**あなたの課題:** 事業開発で陥りがちな失敗を扱ったインタビュー記事の続きを、最後に示された文の後から書いてください。

失敗を防ぐために社内で取り組んでおかなくてはいけないこと

――数多くの企業の事業開発を見てきたと思いますが、事業開発でやってしまいがちな失敗、陥りがちな落とし穴にはどのようなものがあるのか、事例を教えていただけますか。

 いろいろな状況がありますが、よくあるのは、ビジネスの世界で一気に広がっている注目の取り組みにチャレンジしたものの、そもそもの理解や体制が追いついておらず、ぐだぐだになってしまうケースです。

ここ数年多いのは、「モノ売りからコト売りへ」の変革をうちの会社でもやりたい、というご相談です。製品そのものを売っておしまい、というこれまでの商売ではなく、その製品やサービスを通じて得られる体験や価値を売るという考え方です。物を売って商売をしてきたメーカーさんの多くは今、コト売りを考えていらっしゃいますね。

――確かに今、製造業でも「モノ売りからコト売り」へのビジネス変革の話をよく聞きます。例えばこのケースでいくと、どのような落とし穴が考えられるのでしょうか。

 うまくいかないよくある事例としては、そもそもコト売りが自分たちの会社に本当に必要なのか、なぜやるべきなのか、どのような価値を提供したいのか、そういった根本のところを社内の人たちがしっかりと理解できていないまま始めてしまうケースですね。

トップの方はおそらく、時代の変化や自分たちの事業の状況から必要性を深く考え判断しているのだと思いますが、社内の方々にしっかり浸透していない状態だと、新たな事業を軌道に乗せるのは難しいと思います。

例えば、モノづくりをしてきた方たちの中には、「なんで俺たちががんばっていい商品を作っているのに、そんな売り方をするんだ」「今まで通りでなぜいけないんだ」と考える人が出てくるかもしれません。その会社で何十年もやってきた方からすると、それまでの世界が正しい世界なわけですよね。

急に違うことをやると言われても、すぐに頭に入ってこないのは当然です。その状態を放置してトップだけがやる気になり、社内の理解や納得感を得ないまま突っ走っても、うまくはいきませんよね。簡単ではないと思いますが、社内全体の理解や腹落ち感を大切にしながら丁寧に進める必要があります。

元BCGコンサルが教える事業開発入門

――おっしゃる通り、最終的に手を動かす現場の方たちが納得できないまま無理にスタートさせても、ひずみが出てしまいそうですね。

 そうですね。コト売りに限らず、例えばDXとか、生成AIとか、もっと昔ならインターネットを使ってどうのこうのとか、話題となるようなものは、今の時代の課題、未来に向けての解決に深く関わっているからこそ、注目されていると思うんです。トップが会社としてそれに取り組むべきだと感じる理由もそれなりにあるはずです。社内の人にその思いをしっかりと伝え、一丸となって取り組める体制を作ることが大切ですね。

それから、実際に新しく事業開発を進める段階になって、具体的な進行でつまずいてしまう企業も多いですね。皆さん、成功している他企業の具体例をしっかり見て研究しているのですが、それを自分たちの業界、会社にうまく応用できないんです。成功例がたくさんあるだけにできると思って、自分たちだけで取り組んで失敗してしまうケースもよくあります。

[データの行]
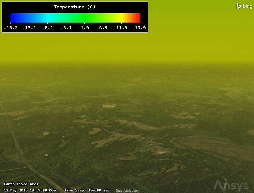The width and height of the screenshot is (254, 193).
Task: Click the 12 May 2015 timestamp text
Action: coord(30,191)
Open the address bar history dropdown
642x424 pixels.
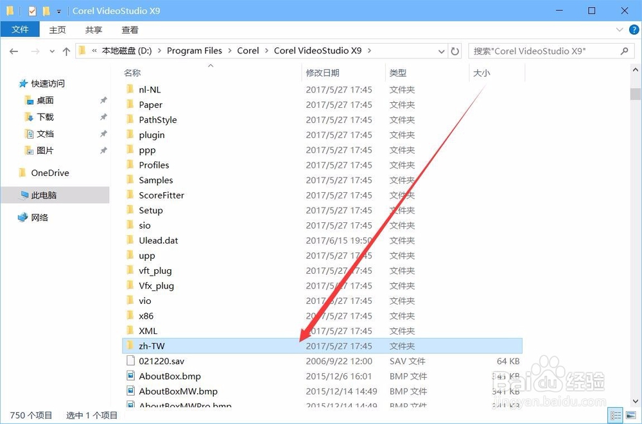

**作業の結果:**
――外部の力を取り入れるのが苦手な業界、会社もありますよね。

 そうですね。社内にしっかりとしたノウハウがあるところは良いのですが、自分たちだけでイチからやるのはハードルが高いと感じる場合は、経験豊富な専門家を取り入れたり、外部の支援サービスを活用したりする方が早いと思います。全部自分たちで、という体質そのものを見直す良いチャンスにもなるかもしれないですね。

そしてもう一つ、落とし穴としてよくあるのが、新しい事業に社内の仕組みが追いついていないケースです。コト売りの例でいくと、経理部門や会計処理などのバックヤードの仕組みが新規事業に対応していないとか、長期保証の契約をどうやって締結したらいいのかわからないとか、これまでのモノ売りを前提とした組織であるために、意外なところで手間取ったり立ち往生したりしてしまうという話をよく聞きます。

それから、目標設定や評価など、人事系の社内制度も、ときに事業開発の妨げとなることがあります。新しい事業は具体的な利益や成果を出すまでに時間がかかるので、今までと同じ仕組みで評価しようと思うと、フィットしないことが多いんです。途中経過やチャレンジすることを評価する仕組みがないと、新規事業に携わる人はがんばっても評価されなくなってしまいます。新規事業に手を挙げても損だぞという空気が伝わるとやりたい人がいなくなってしまい、最悪、プロジェクト自体が頓挫する懸念もあります。

新規事業を成功させるためには事業開発全体の一気通貫した流れを意識する

――事業開発そのものの進捗だけでなく、その周辺の社内の仕組みなども考えないと、うまくいかないんですね。そのほか、失敗しないために抑えておくべきポイントは何かありますか?

 どんな事業開発も、最初から完璧なものができることはありません。失敗をしながら何度も見直し、検証し、修正を繰り返しながら少しずつ形ができあがっていくものです。過度に失敗を恐れず、まず行動することが大切だと思いますね。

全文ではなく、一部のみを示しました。